# Document excerpt
It’s easy to lose sight of this symbiotic relationship between land and body, but Faliveno highlights how closely the two are linked, even in a time when many of us—or me, at least—pay less and less attention to the world beyond our homes and screens. In Mount Horeb, the farming community of Faliveno’s childhood, the great outdoors is foundational, not optional; it’s the ever-present source of her community’s history and livelihood. Her portrayal isn’t drenched in homespun nostalgia. If anything, it serves as a grim reminder of the uncompromising harshness of the area, and the capriciousness that comes hand in hand with its beauty. “The Finger of God,” the book’s opening essay, makes it clear that living in the Midwest, and with the weather that formed it, is nothing short of a spiritual experience, a “fear-induced belief in something beyond my capacity to comprehend.” As Faliveno researches the aftermath of an F5 tornado that devastated a nearby community, she hears stories of miraculous survival and soul-destroying loss. The wind wrenches one young woman out of her car and she survives, while in the same family a mother shields her son with her body as he dies underneath her. Woven through their experiences is Faliveno’s realization that the story she was always told of nearby hills protecting Mount Horeb from this tornado is a myth—the town survived by pure chance, the tornado barely scraping past them.
This picture of environmental indifference, powerful as it is, is complicated by later essays, that meditate not only on the way land can destroy life, but also on how it can build it. Faliveno uses her own body as a case study, writing with both poetic lyricism and concrete practicality. “We were corn and wheat and soy,” she says, and pages later describes how this imagery physically manifests: “They say your back and shoulders are broader, your hands are harder.” In “Motherland,” she compares place to a parent, writing, “I like to think of a mother’s body . . . as the lands upon which we are born.” Place may be indifferent to us, but Faliveno insists that we can never be indifferent to it.
The environmental determinism that the collection explores is nuanced enough to account for individual leaning and choice, showing how the influence of the Midwest can lead to differentiation just as easily as the conservatism more commonly associated with the region. Faliveno is particularly interested in girlhood and how that experience is shaped by the region, writing “when I think of the rural Midwest, I think of it as a place where a girl’s body is uniquely connected to the land.” Here, girls work the land like their fathers and brothers, and their bodies are broad and androgynous. Just as many grow up to be wives and mothers, many also discover a burgeoning queer or countercultural identity that is nurtured by norms and expectations of the area. In one essay, Faliveno uses landscape to describe a former lover, “She had a body like the earth, both hard and soft.” Linking her relationship to such imagery queers a landscape often portrayed as anything but welcoming to anyone living outside heteronormative stereotypes.

# Supplied information
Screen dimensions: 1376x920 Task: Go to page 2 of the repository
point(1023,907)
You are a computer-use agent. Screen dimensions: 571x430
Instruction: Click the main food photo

# Work to do
1. Translate this sentence from the review into Spanish: "Her portrayal isn’t drenched in homespun nostalgia."
2. Answer these questions using the review:
(a) What rating does the review give the tornado that devastated a community near Mount Horeb?
(b) In which essay does Faliveno compare place to a parent?
(c) According to the quotation in the review, what was the body of Faliveno's former lover like?
3. Extract from the review the part that opens with the words containing "This picture of" and closes with "indifferent to it.".
The data stands apart from the review and is separate material.

# Answers per task
1. Su representación no está impregnada de nostalgia hogareña.

2.
(a) It was an F5 tornado.
(b) She makes the comparison in "Motherland."
(c) Her body was like the earth, both hard and soft.

3.
This picture of environmental indifference, powerful as it is, is complicated by later essays, that meditate not only on the way land can destroy life, but also on how it can build it. Faliveno uses her own body as a case study, writing with both poetic lyricism and concrete practicality. “We were corn and wheat and soy,” she says, and pages later describes how this imagery physically manifests: “They say your back and shoulders are broader, your hands are harder.” In “Motherland,” she compares place to a parent, writing, “I like to think of a mother’s body . . . as the lands upon which we are born.” Place may be indifferent to us, but Faliveno insists that we can never be indifferent to it.